PROBLEM STATEMENT:
Repeat exactly the lines below from the line that contains "The width and height of the screenshot is (583, 448)." to the last line, inclusive, without the pictures.

Collected data:
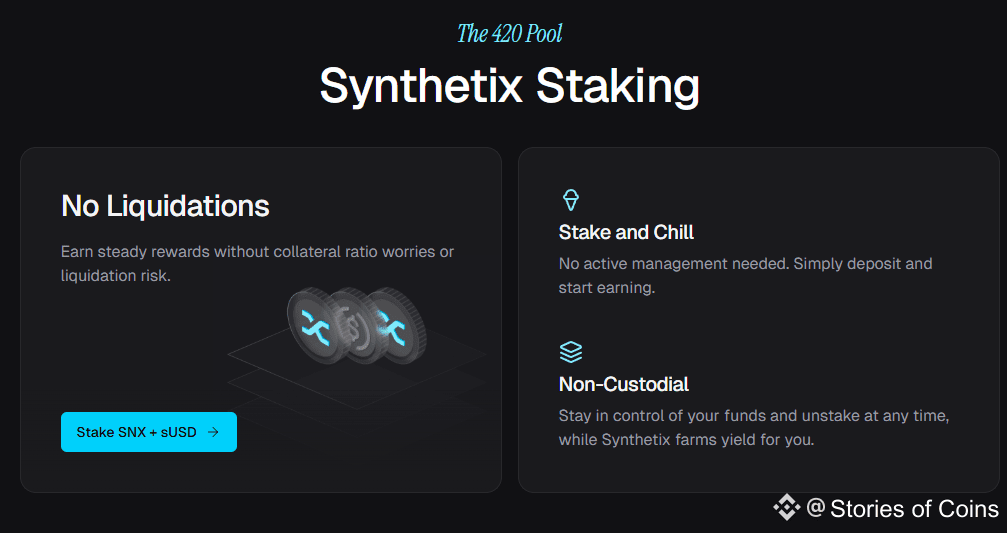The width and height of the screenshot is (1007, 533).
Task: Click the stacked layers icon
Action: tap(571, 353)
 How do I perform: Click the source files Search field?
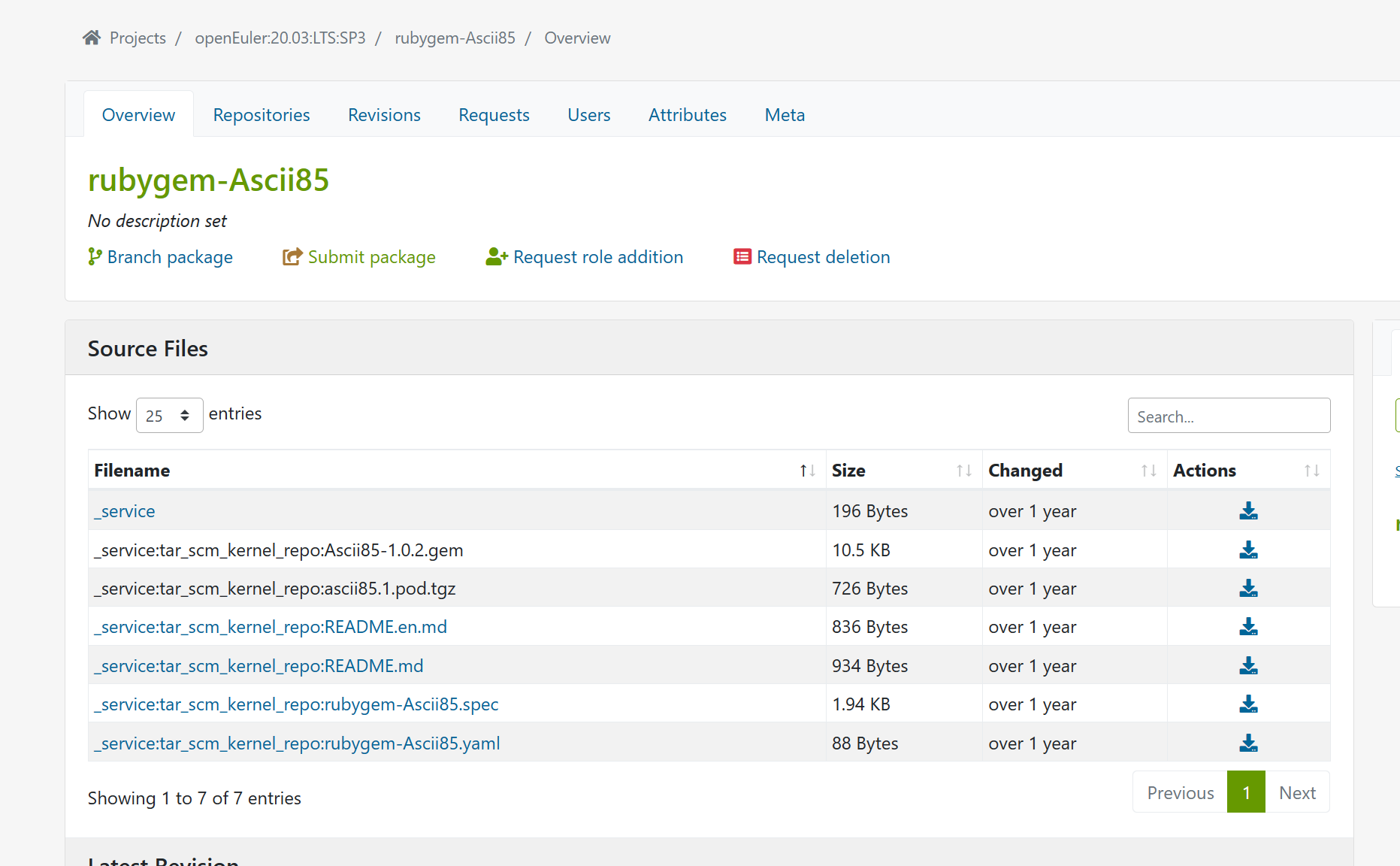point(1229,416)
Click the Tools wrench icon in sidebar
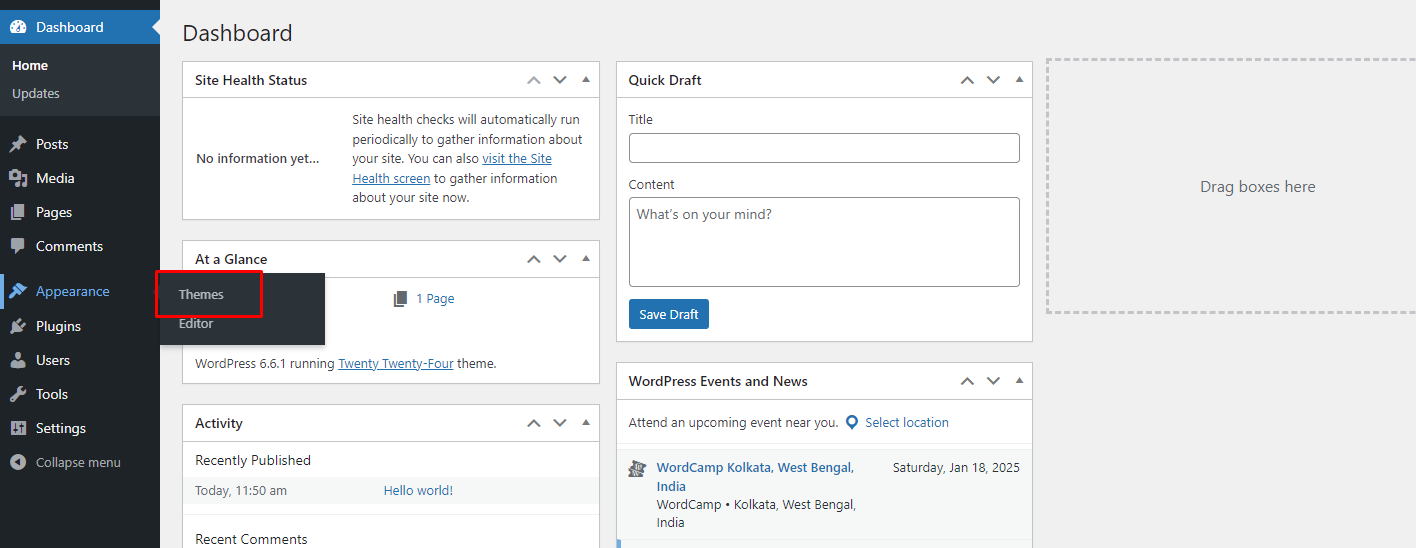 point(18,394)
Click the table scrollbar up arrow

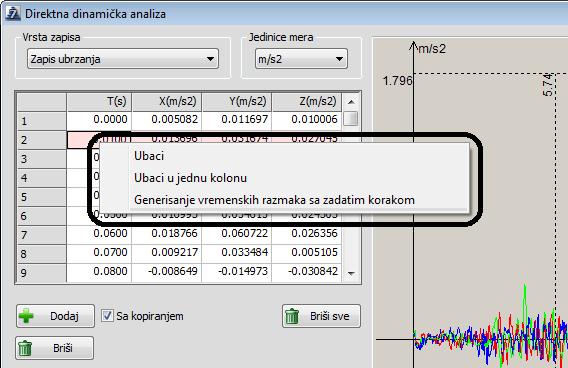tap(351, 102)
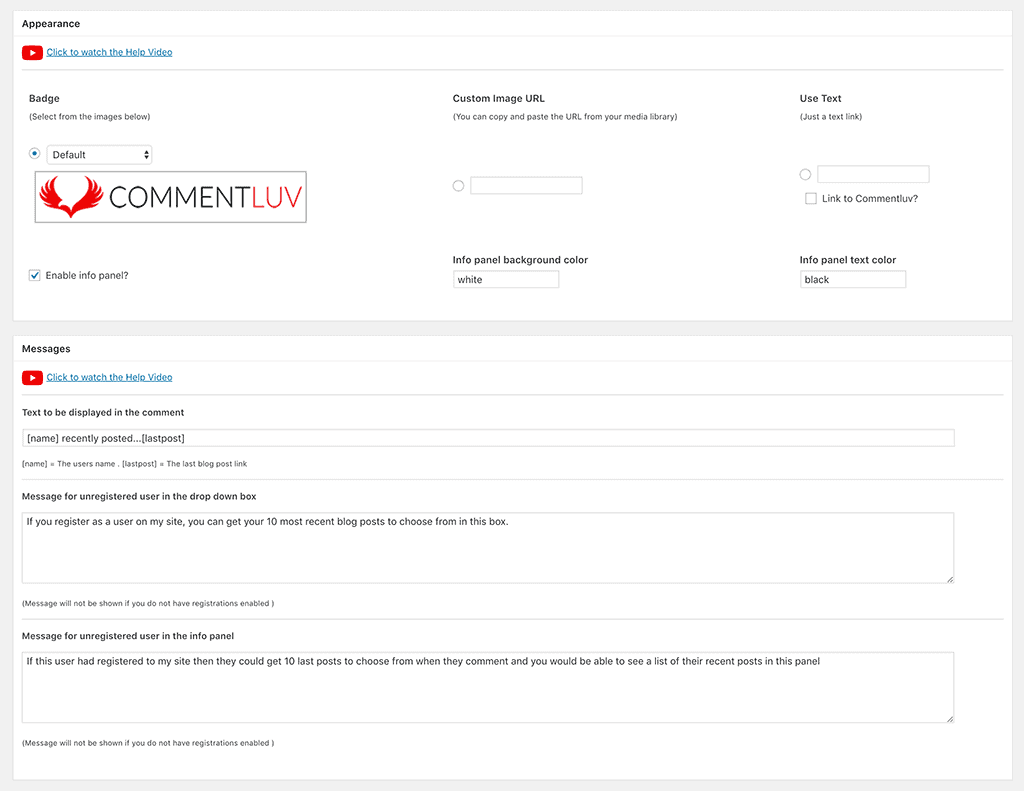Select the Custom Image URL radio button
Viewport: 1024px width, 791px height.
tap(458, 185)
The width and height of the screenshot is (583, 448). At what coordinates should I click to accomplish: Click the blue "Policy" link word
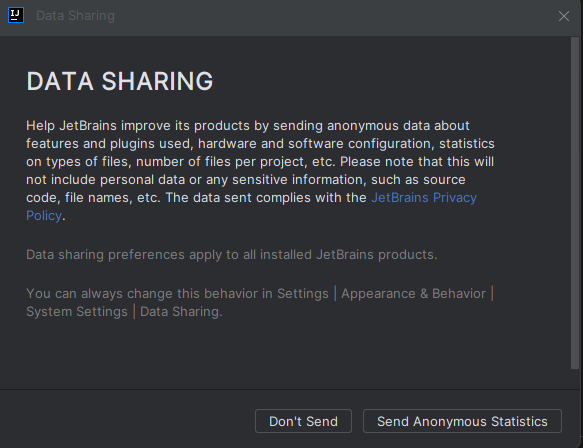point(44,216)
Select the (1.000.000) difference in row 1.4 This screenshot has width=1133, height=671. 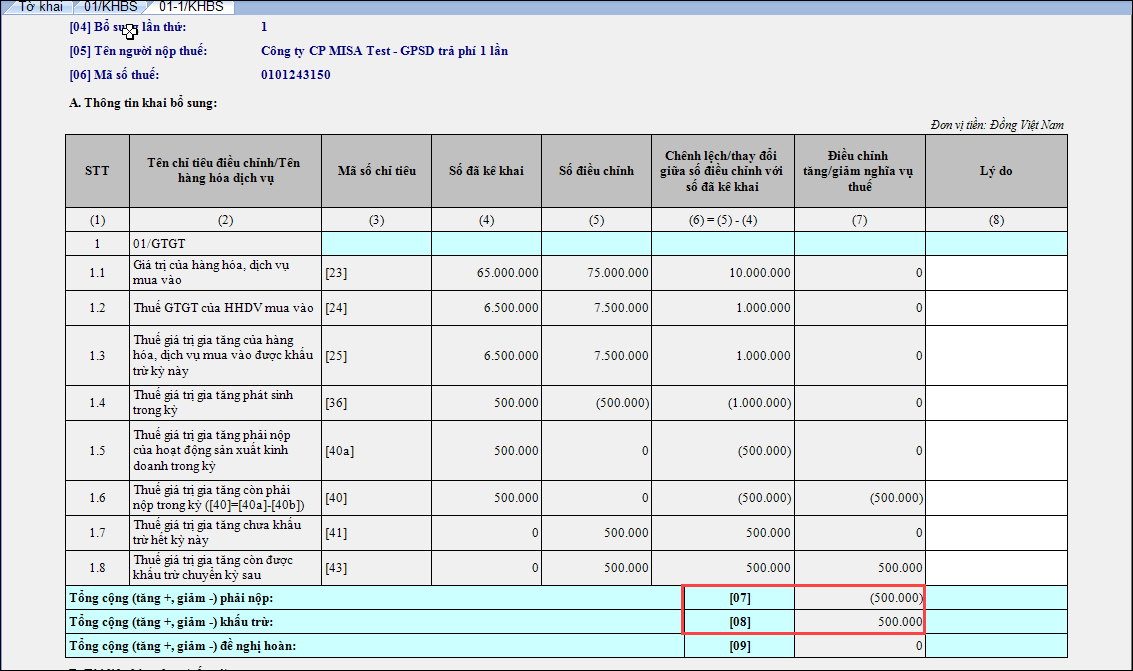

RESULT OF THIS TASK:
The width and height of the screenshot is (583, 448). At what coordinates should I click to accomplish: Click the blue "Policy" link word
point(44,216)
Select the (1.000.000) difference in row 1.4 This screenshot has width=1133, height=671. 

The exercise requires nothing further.